# Giovanni Battista Draghi (better known as Pergolesi)



## GioCar

As strange as it may seem, I could not find a thread on him.

An awesome baroque composer, died too young - he was only 26 years old... younger than Schubert....

In spite of his very short life he left many wonderful works to posterity, from sacred music to opera and cantatas.

His Stabat Mater is one of the most famous sacred music piece ever...

His "La Serva Padrona" is considered the earliest example of the opera buffa genre....

And then the Stravinsky's homage with his Pulcinella ballet (although less than half of the music is from Pergolesi)

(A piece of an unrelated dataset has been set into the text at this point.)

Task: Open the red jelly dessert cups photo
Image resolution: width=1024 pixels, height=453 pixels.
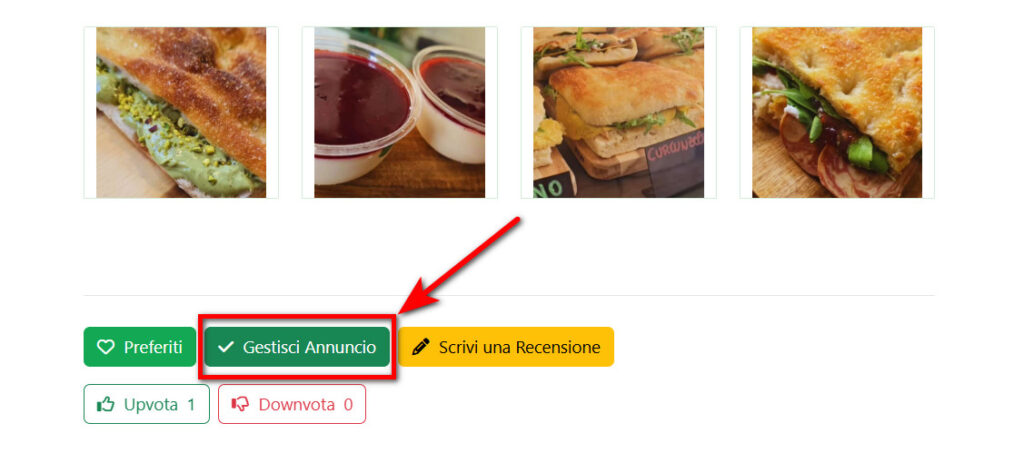Action: click(x=400, y=112)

So, feel free to add your thoughts, recommendations, listening experiences, etc. on this outstanding composer. He deserves it.

Thank you :tiphat:


----------



## Aramis

Awesome geezer. I ventured into his lesser known sacred music and it's worth it. Not really baroque as most would mean it, many of his works gravitate towards classical period. For me it's large positive. There's also very worthwhile CD of his opera arias by Daniella Barcellona.


----------



## Ingélou

On YouTube in early 2021

Stabat Mater (Nathalie Stutzmann/ Philippe Jaroussky)





Pergolesi ~ Violin Concerto (Pina Carmirelli & I Musici) Beautiful Classical Music:





Magnificat in C major:





Masterworks (inc. Stabat Mater, Orfeo, and La Serva Padrona):





Sinfonias:





How terribly sad, that he died of TB aged only 26. But what a legacy. :angel:
https://en.wikipedia.org/wiki/Giovanni_Battista_Pergolesi


----------



## RICK RIEKERT

GioCar said:


> His Stabat Mater is one of the most famous sacred music piece ever...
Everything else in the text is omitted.